In the spring, there was a year where the geese were flying back and forth and they lost a lot of body weight and a lot of body fat and we didn't see as much eggs.
- It's slow but gradual, but it's really happening, like lots of animals and bugs that are coming up right now.
Black bears are much, much more than before.
- I mean, these are indications that the world is changing.
- My grandparents and even my parents, they were able to predict what the following month's weather pattern's gonna be like 'cause that was the norm.
It never changed extremely in a matter of days or weeks before.
It used to take months for the ice to leave, and then for the last ice to melt used to be end of June, maybe until July, but from, I was still planning to go camping by snowmobile, but I had to go down south for work and I kept my snowmobiles on the ice 'cause it's not gonna be there for a matter of weeks, but by the time I got back the week after, the ice was gone.
The snow was gone in a week.
- Sometimes, in July, we still have ice, but this year, it melted so quickly.
We were all surprised.
This last year, at this time, we were still on our snowmobiles, going out for belugas, but today, we're on our boats now.
The weather is changing every year.
It's never the same every year.
- You know, when you're used to a pattern that you've been used to your whole life, you know, you can work with it, but when there's extreme weather, it's hard to adjust.
You know, I mean, we all learn to adapt, but it seems like, every year, there's something extreme, you know, one season or the other.
(narrator speaking in Inuktitut) - Oh, so many changes.
- Yeah.
- Yeah, so many changes.
(Abraham speaking in Inuktitut) - We've come from ice age to space age in one lifetime, where most societies have taken, what, 350 years to adjust and adapt to this modern world we live in.
For us, in one or two lifetimes, we've come from that to this.
- We're still holding onto the language strongly and the traditions.
Like, there's some elders that are making sure that we don't lose completely our culture, but how do I say this?
We're, like, juggling the two worlds of the qallunaat and the Inuit.
- The biggest change is I was actually born inside the igloo when my parents were still living nomadically, and they, in the same year when I was born, they got their small house, and that's the time when they stopped being nomadic.
(Annie Kokiapik speaking in Inuktitut) - So how I grew up is now completely different.
We have to deal with money, and now I have to measure the amount of work being done, who's doing the work, who should get paid, and how much.
It was a big challenge for me, because living without currency, I'm now living with the currency.

(Records from a collection)
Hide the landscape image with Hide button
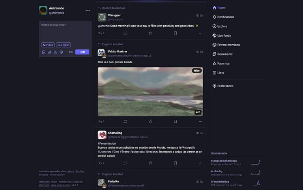Screen dimensions: 303x190 click(x=196, y=71)
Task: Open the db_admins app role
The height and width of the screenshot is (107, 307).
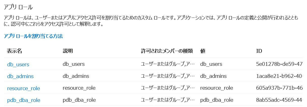Action: pos(20,76)
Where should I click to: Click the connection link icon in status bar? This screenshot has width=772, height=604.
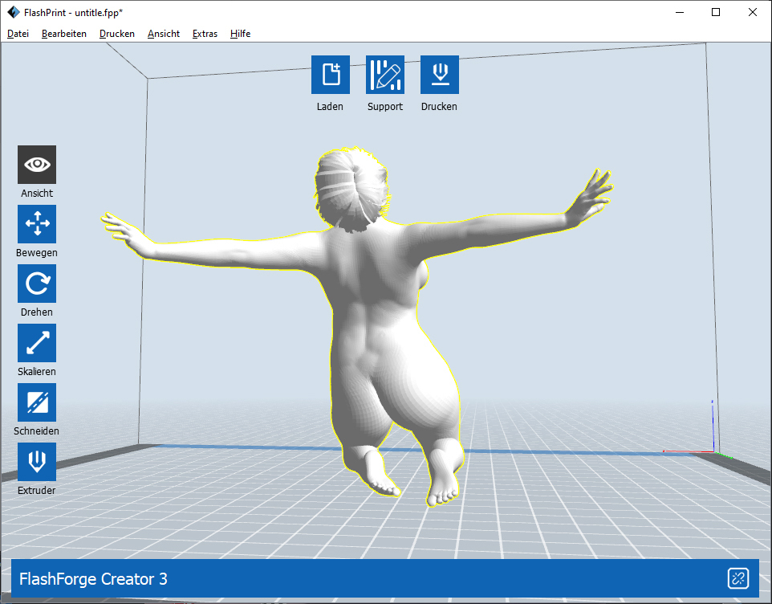(737, 578)
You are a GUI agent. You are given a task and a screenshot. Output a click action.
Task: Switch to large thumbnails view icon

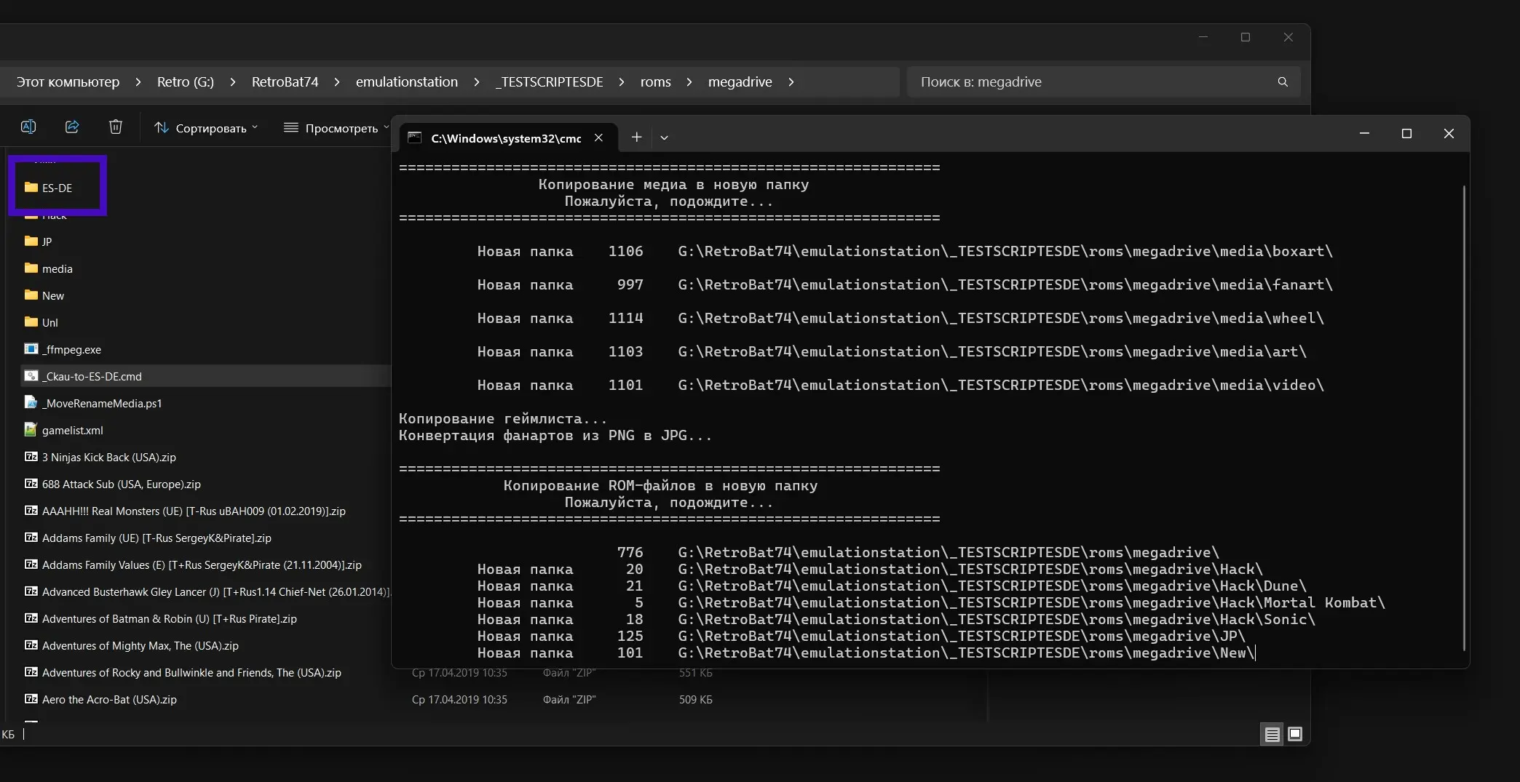(1295, 734)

**ABOUT THIS TASK:** Rewrite the paragraph beginning "The biggest change is I was actually born inside the igloo" from the transcript on climate and cultural change more briefly, keeping its main facts.

**RESPONSE AREA:** I was born in an igloo while my parents still lived nomadically; that same year they got a small house and stopped being nomadic.